The evening dinner went without incident, other than trying to remember the names of the guests on our table (Brian, Bridget, Dermot, Margaret, Jo, Dale, Lynda)…I think. I’m pretty sure about Lynda though, she’s my wife! Once minor coincidence, Brian was ex Royal Navy (like me), and was a Weapons Electrical Artificer (like me). We shared a few old sea-dog stories and I’m sure we’ll bore our fellow guests with lots more before the week is out.
Pictured below, some of the artistic melon designs that randomly appear on the buffet table.

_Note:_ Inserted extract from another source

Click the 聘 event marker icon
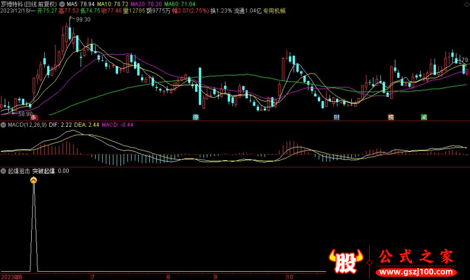pos(391,117)
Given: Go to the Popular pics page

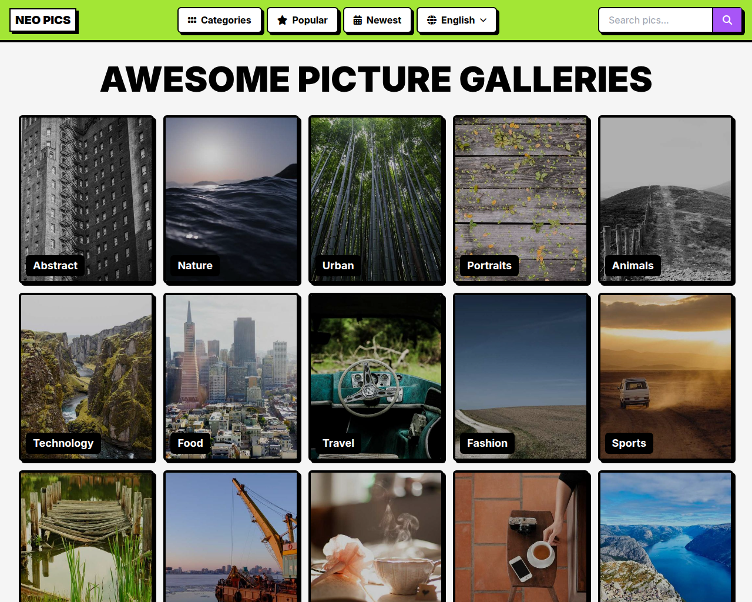Looking at the screenshot, I should click(303, 20).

And so we arrived at Amsterdam at about 7.30am on Friday 5th January, having navigated the 19-mile canal that connects Amsterdam with the English Channel. We went ashore about 9.30am and walked the 10 minutes or so to Central Station, where I bought 2 x 24-hour tram tickets (7.5 Euros each), thinking we’d be hopping on and off trams all day. In reality, we mostly walked, taking in the sights and the wonderful architecture of the old 3-4 story houses. I’ve been to Amsterdam a few times previously, so I was able to fairly easily navigate our way to the famous (infamous?) "Rosse Buurt", otherwise know as De Wallen or more pupularaliy known as the red light district. This is a designated area for legalised prostitution and consists of a network of roads and alleys containing several hundred small, one-room apartments rented by sex workers who offer their services from behind a window or glass door, typically illuminated with red lights.
An interesting experience for Lynda, and a re-awekinging of some dimly forgotten experiences for me! Actually, at this time of day (about 11am) it was a very safe and sedate experience with only some of the more "experienced" (or desperate) wares on show behind their illuminitated windows.
After a coffee (a normal one, not one from the many "Bruine Kroeg" (brown coffee) houses with their non-coffee-like aromas escaping from their open doorways), we thought we’d follow the usual tourist trail Anne Frank’s house. I’ve never been there before, despite my previous visits to Amsterdam, so was looking for a fairly old, pre-wartime house with one of those blue signs on the outside stating "Anne Frank lived here". In reality, what we found was a large, modern all-glass building with a queue of people snaking from it for a good 200 metres. I assume some of the original house might be in there somewhere, but unless I was prepared to wait about 6 hours in the queue I’ll never know for sure!
Our next stop was the Riksmuseum (or State) Museum. This gave us an excuse to use the tram tickets, since it’s a a fair walk beyond the city centre to Museimplein (Museum Square). All of the most important museums are located at Museimplein, including the Van Gogh and Stedelijk museums. The Rijksmuseum possesses the largest and most important collection of classical Dutch art. Its collection consists of nearly one million objects.The artist most associated with Amsterdam is Rembrandt, whose work, and the work of his pupils, is displayed in the Rijksmuseum. Rembrandt’s masterpiece De Nachtwacht (The Night Watch) is one of top pieces of art of the museum. It also houses paintings from artists like Van der Helst, Vermeer, Frans Hals, Ferdinand Bol, Albert Cuyp, Jacob van Ruisdael and Paulus Potter. Aside from paintings, the collection consists of a large variety of decorative art. This ranges from Delftware to giant dollhouses from the 17th century.
Having immersed ourselves in Dutch culture for over 2 hours, it was time to make our way back to the ship. A tram back to Centraal, and then a 10 minute walk along the harbour
Next stop, Lisbon, where we arrive on Tuesday 8th January via the Bay of Biscay, where we’re hoping (by all accounts) to see some dolphins and fin whales on their migratory path. Let’s hope the weather is calm!